In some parts of the world, people still pray in the streets. In this country, we call those people pedestrians.
Most of us have cell phones and text our friends and loved ones, even though it’s illegal. It’s a fun way to communicate, but not while driving. Everyone around us is at risk when we decide to write or even read text messages. Read? Really?
There is nothing worth taking a chance of hurting or taking the life of someone that can’t wait until we have finished driving. No one is that important, no matter what we think. Unless it’s a text from someone that you’ve been dying to go out with. You’ll be so giddy that you won’t care about the danger you and others are in. Pull over and text if it’s an emergency!

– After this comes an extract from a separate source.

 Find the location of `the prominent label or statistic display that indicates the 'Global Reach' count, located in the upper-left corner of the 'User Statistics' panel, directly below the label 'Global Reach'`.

People are hit in sidewalks, rear ended in rush hour traffic, while others are injured by running off the road or by over corrected and rolling the vehicle, injuring or killing either themselves and/or both.
That being said, there has to be tremendous restraint in intentionally texting exes (I’m very fortunate to get along with my former wives) or others that we are not particularly fond of. That’s just wrong, no matter how you might feel. Take a deep breath and let it go unti later.

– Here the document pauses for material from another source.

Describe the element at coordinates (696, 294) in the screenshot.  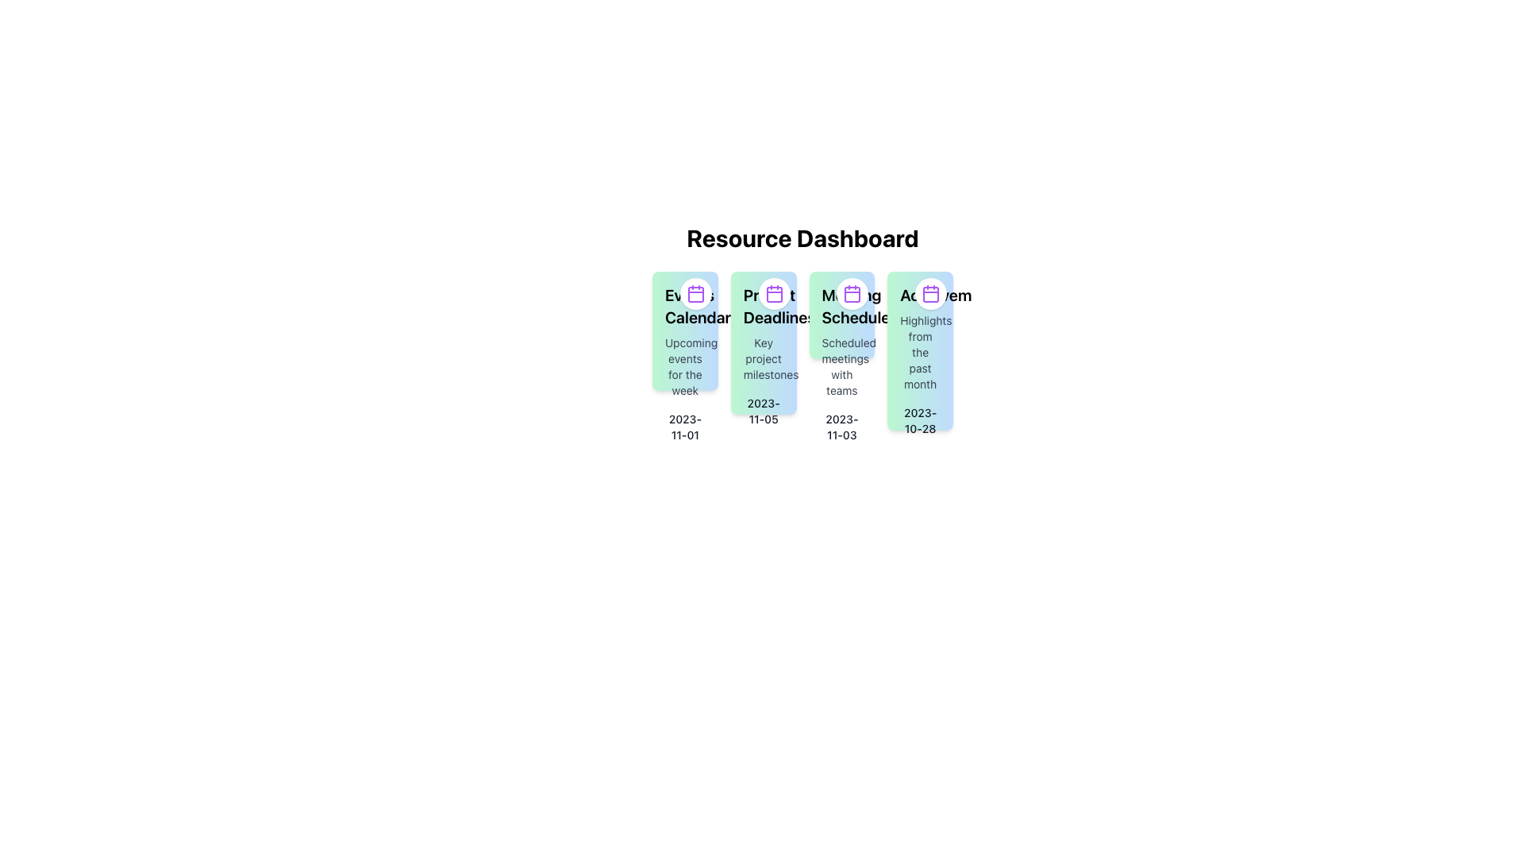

Texting and using social media is fun, but just like any other form of communication can generate intense feelings. These feelings can sidetrack us just enough to cause a catastrophe. Again, just not worth it.

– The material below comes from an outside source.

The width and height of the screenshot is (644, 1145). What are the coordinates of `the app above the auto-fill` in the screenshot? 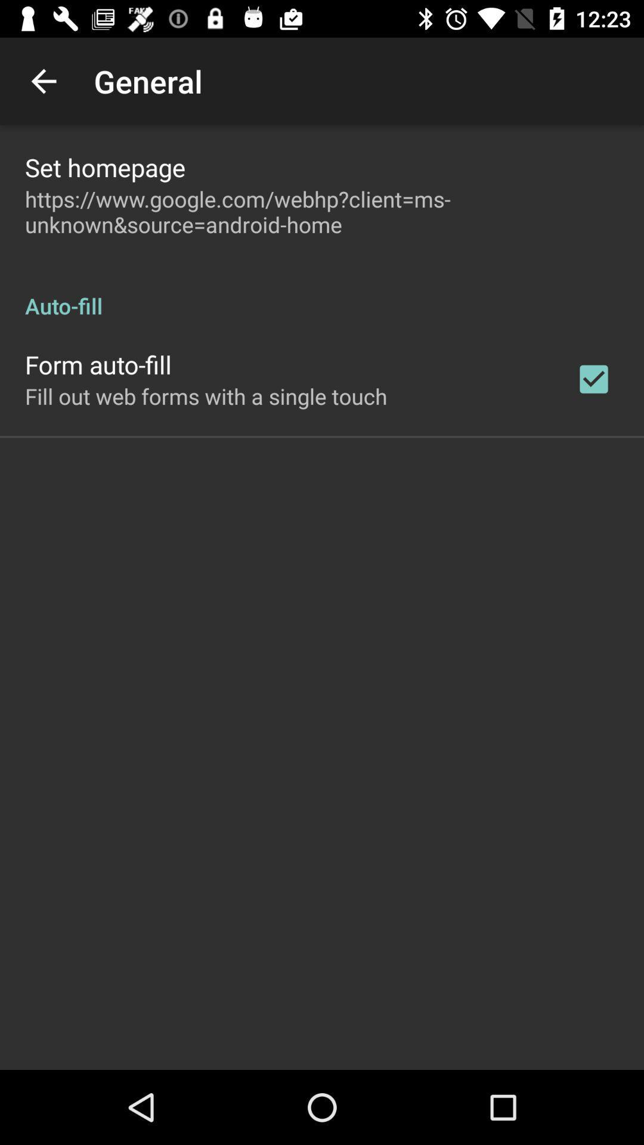 It's located at (322, 212).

I remember seeing people reading books in rush hour traffic, long before texting came to be. They were the distracted drivers of yesteryear, and caused many crashes and tragedies. Driving is serious business. People are the most valuable to us and yet it’s amazing how lax we can be with their health or lives.
In high school, my friends and I would ride in a friend’s car, a very fast GTO, or “goat”, as they were called. One night, the driver was driving very fast up a hill, unaware that there was a four way stop at the top. The car was airborne as it reached the top of the hill. Luckily, the only car there was a police cruiser. Naturally, he pulled the car over.
We thought the driver was going to jail, for sure. What the officer did, however, was much more effective. He looked inside the car and asked our friend, “Are these your friends?” The driver said yes and the officer said “Why don’t you start acting like it.” I’ll never forget that, and that was the end of that behavior.
Let’s just try to remember that each time we decide to read or write a text, we’re very close to changing lives negatively and forever.
Now, if you’ll excuse me, I need to stop typing before I hit someone.